━━ RECORD EXTRACTS

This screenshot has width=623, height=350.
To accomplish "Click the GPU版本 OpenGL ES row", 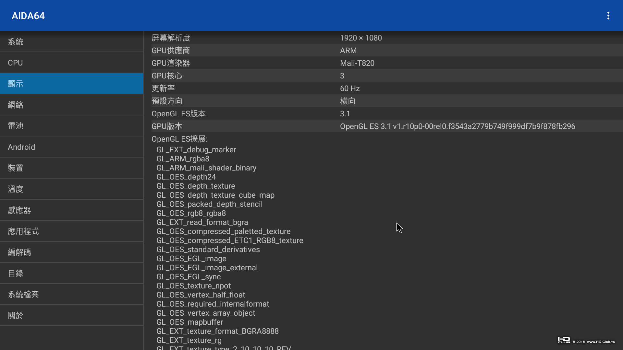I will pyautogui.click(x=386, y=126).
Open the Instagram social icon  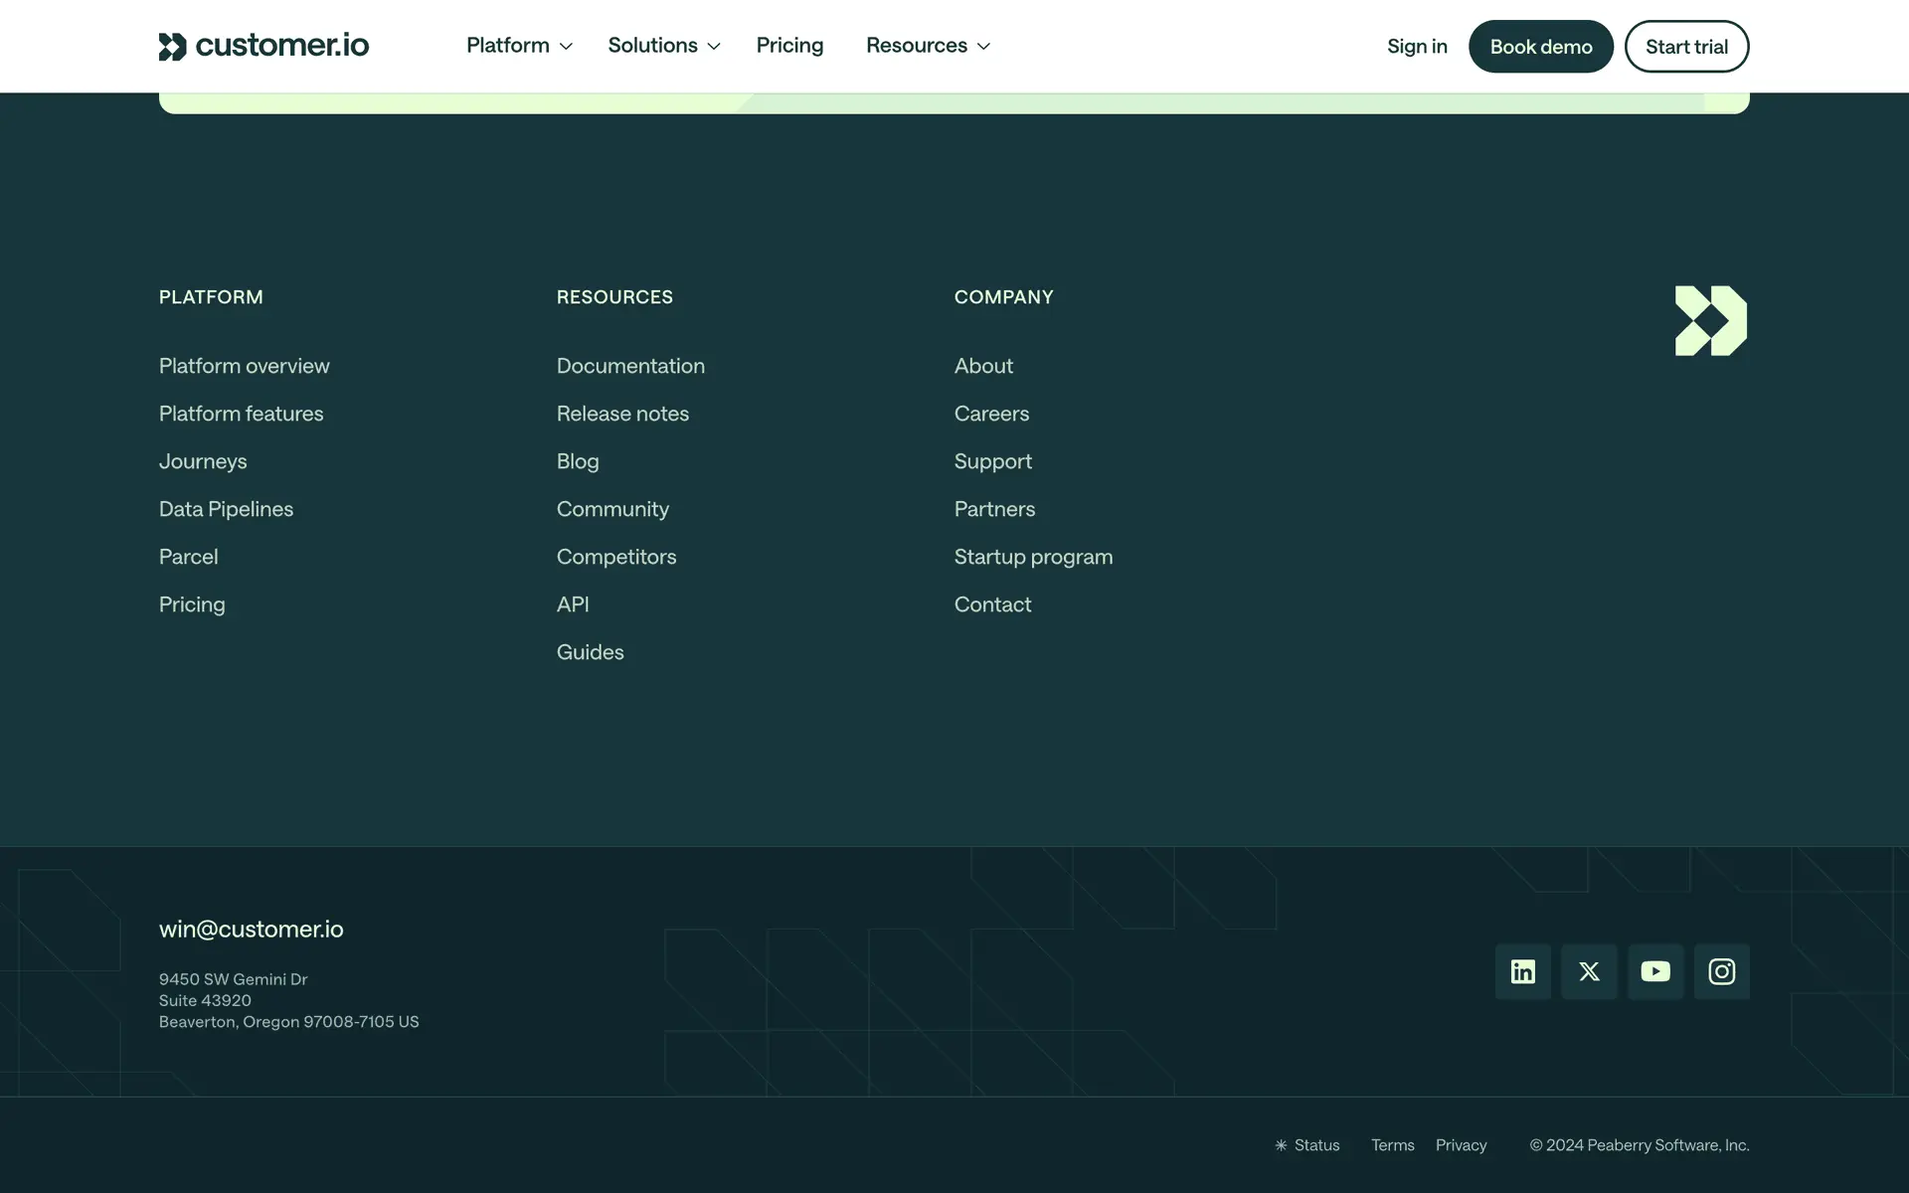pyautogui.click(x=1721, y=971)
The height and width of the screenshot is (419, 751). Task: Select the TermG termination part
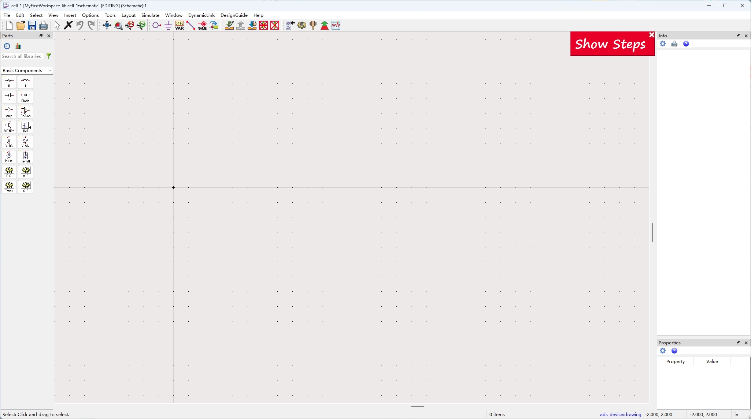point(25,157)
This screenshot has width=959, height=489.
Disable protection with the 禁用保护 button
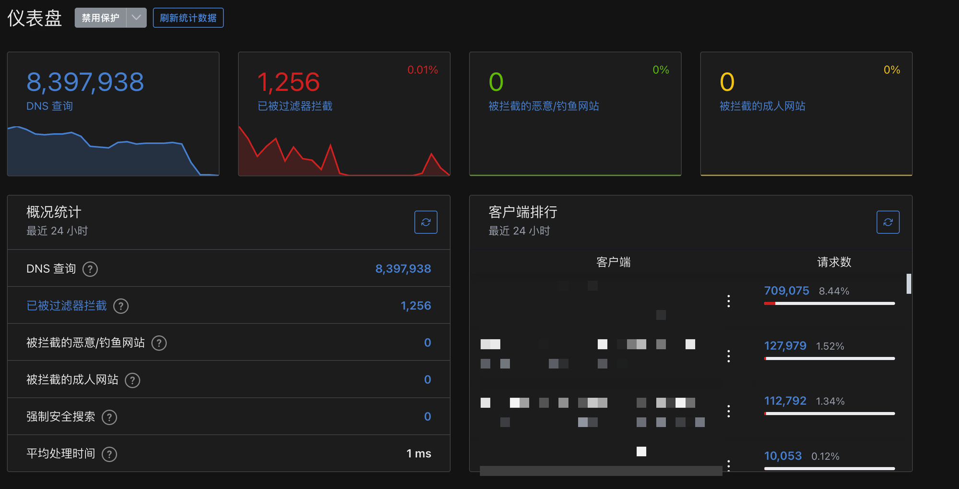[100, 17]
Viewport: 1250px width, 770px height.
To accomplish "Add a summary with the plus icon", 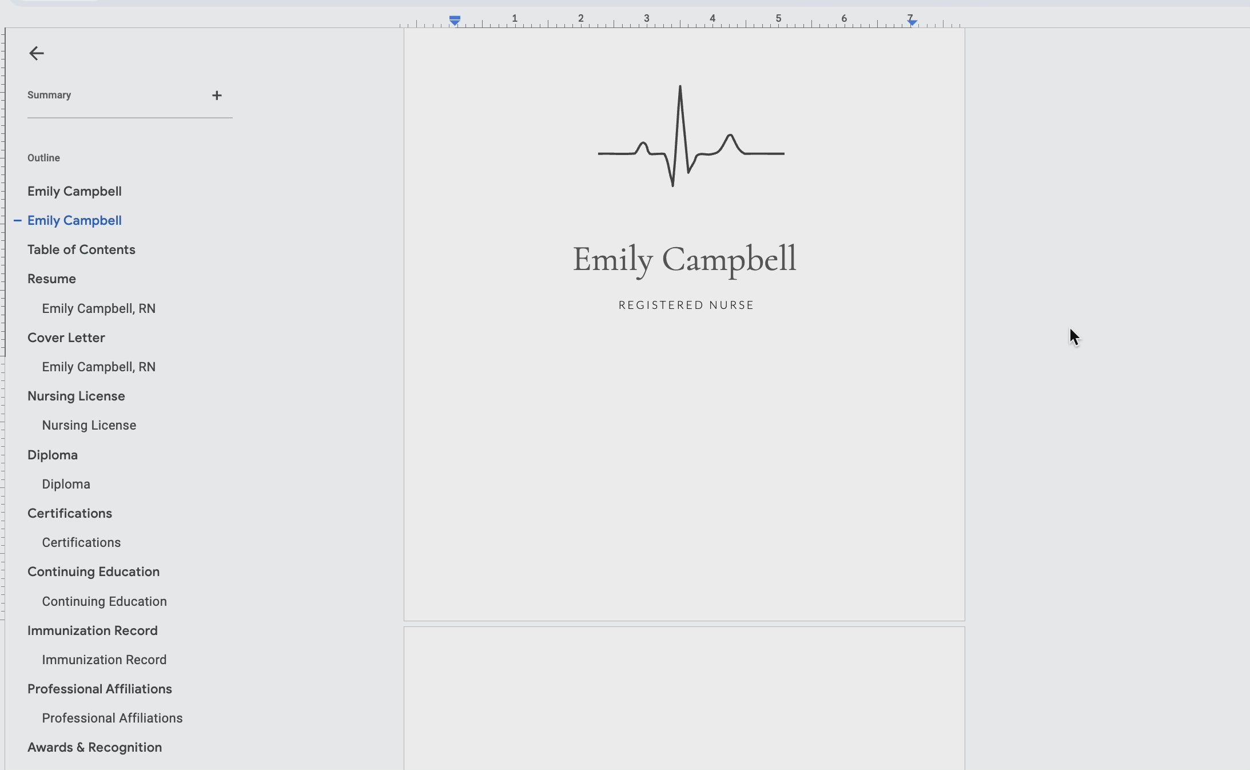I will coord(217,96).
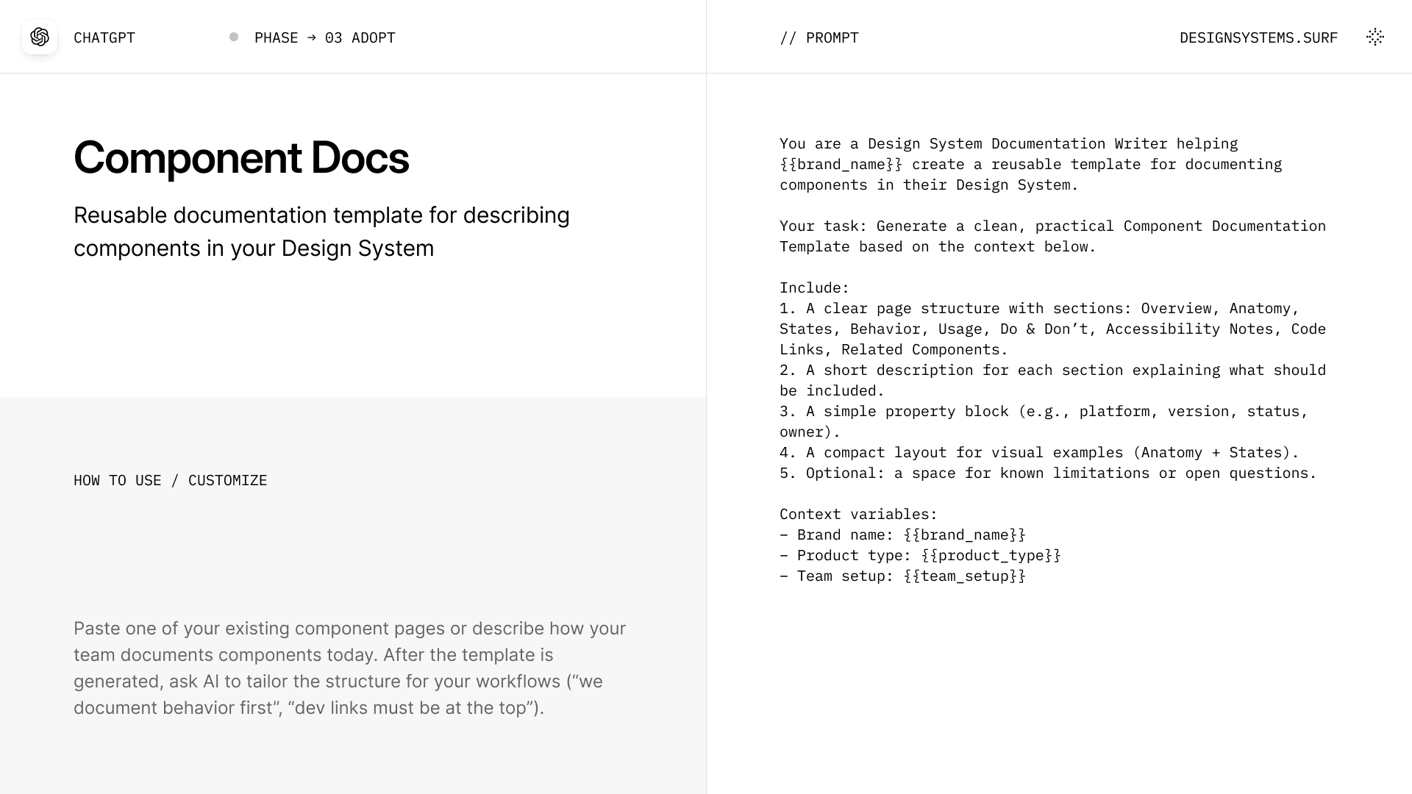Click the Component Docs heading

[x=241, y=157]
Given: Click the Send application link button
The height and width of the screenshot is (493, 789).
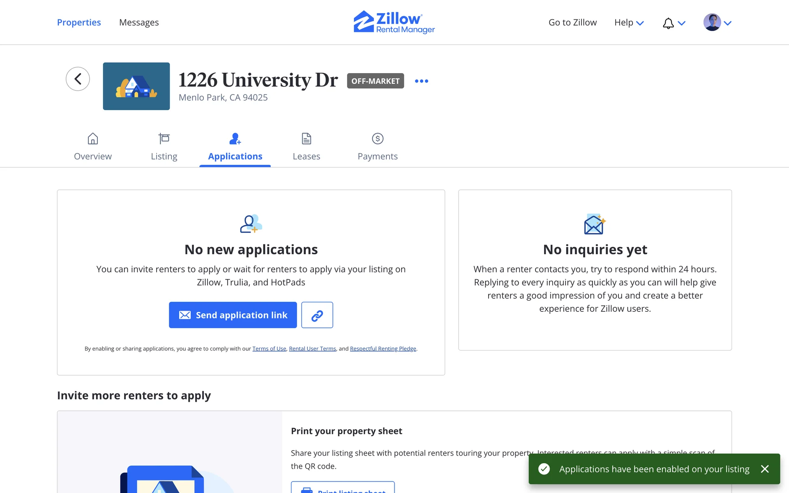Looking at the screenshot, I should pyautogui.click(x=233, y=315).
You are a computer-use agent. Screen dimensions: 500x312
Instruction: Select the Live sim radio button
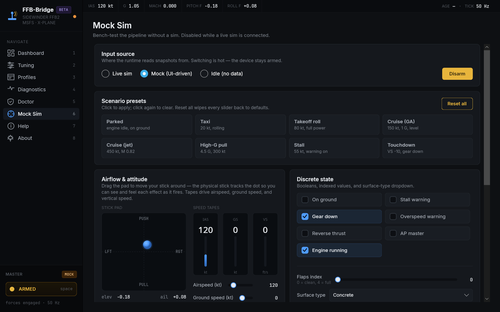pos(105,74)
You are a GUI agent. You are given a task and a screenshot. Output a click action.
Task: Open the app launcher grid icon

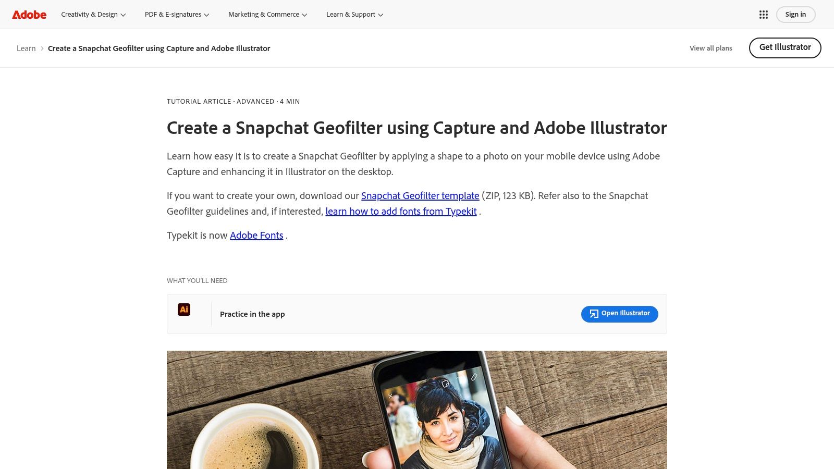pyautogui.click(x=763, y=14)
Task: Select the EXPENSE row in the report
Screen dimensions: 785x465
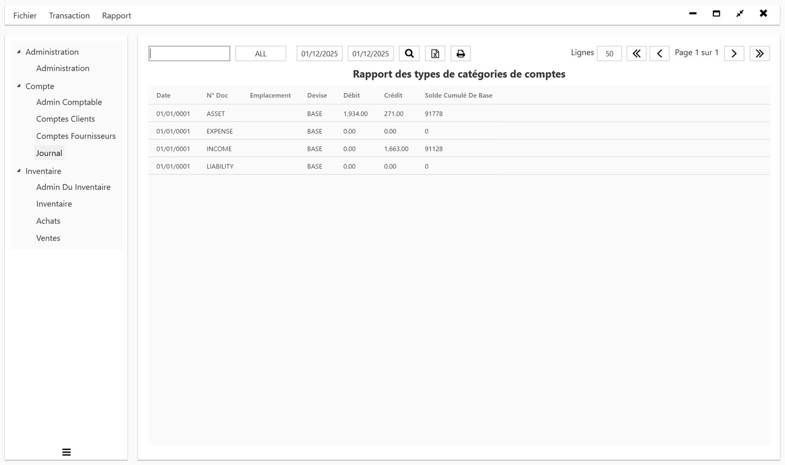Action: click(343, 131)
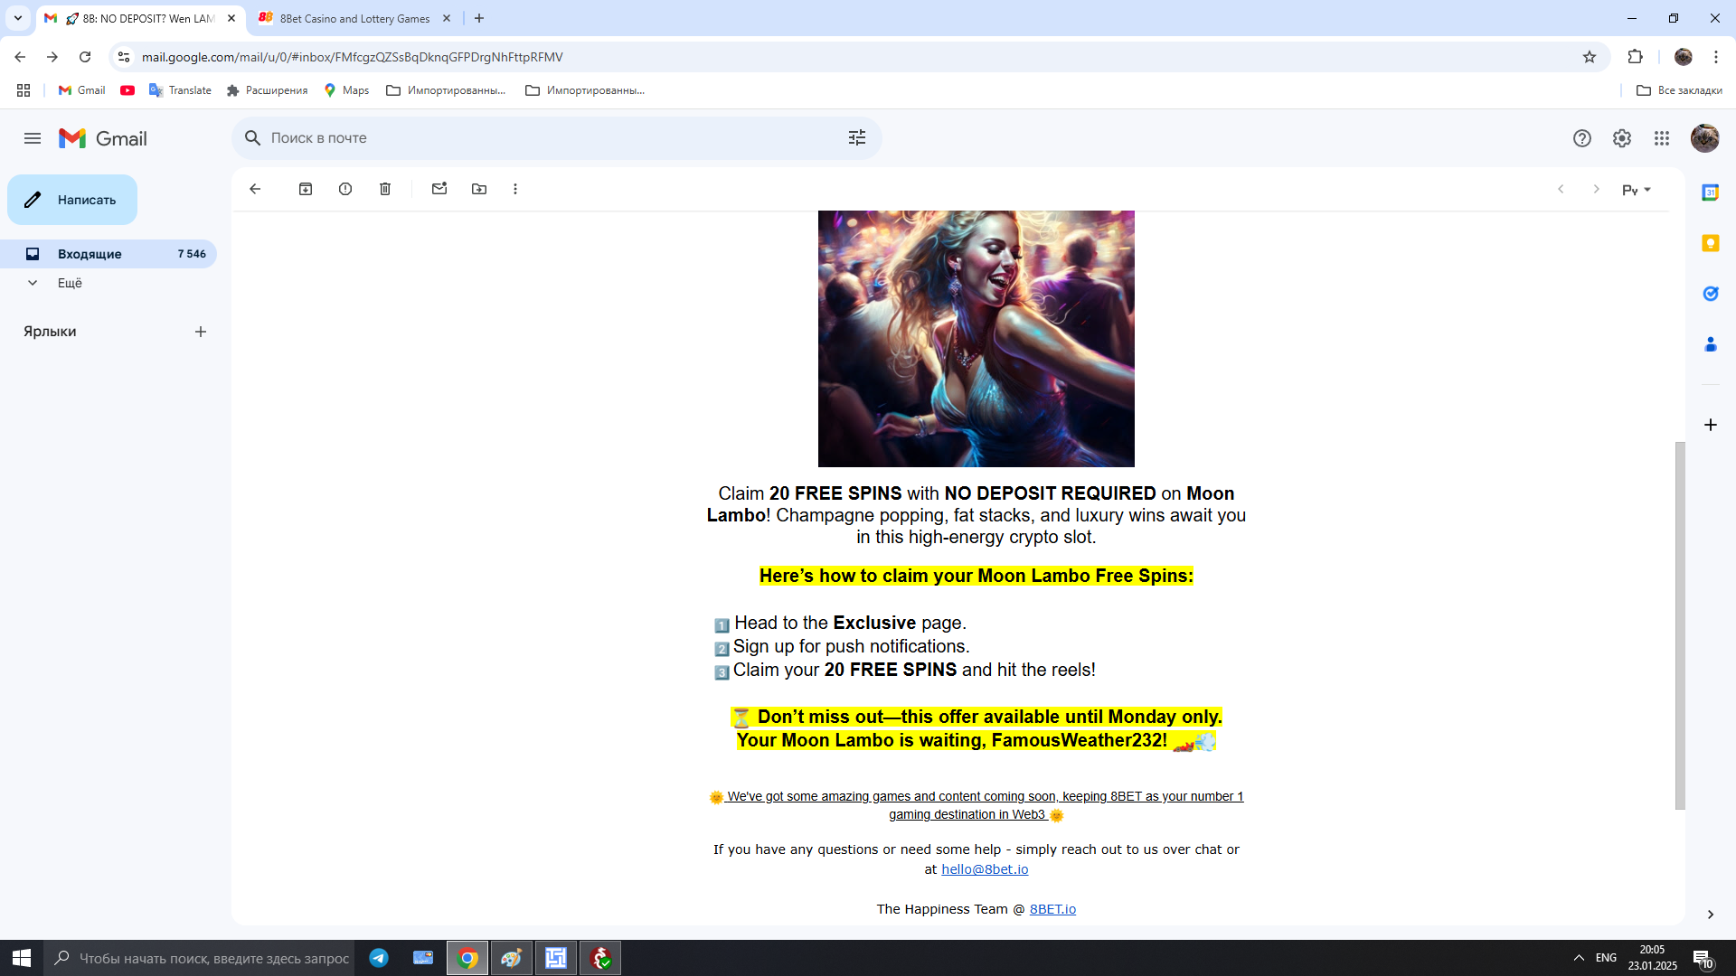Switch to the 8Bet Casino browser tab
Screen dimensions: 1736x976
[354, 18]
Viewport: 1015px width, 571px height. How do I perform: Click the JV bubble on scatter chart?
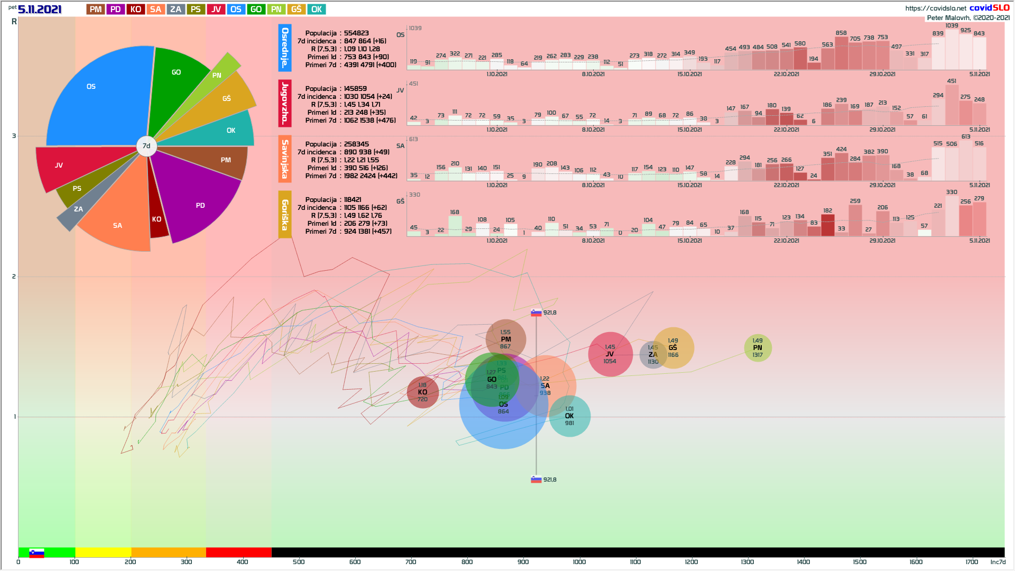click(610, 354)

━━━━

PROBLEM STATEMENT:
Look through the listing above and copy each line where the string "This" occurs.

TASK ANSWER:
This screenshot has width=623, height=350.
This screenshot has width=959, height=489.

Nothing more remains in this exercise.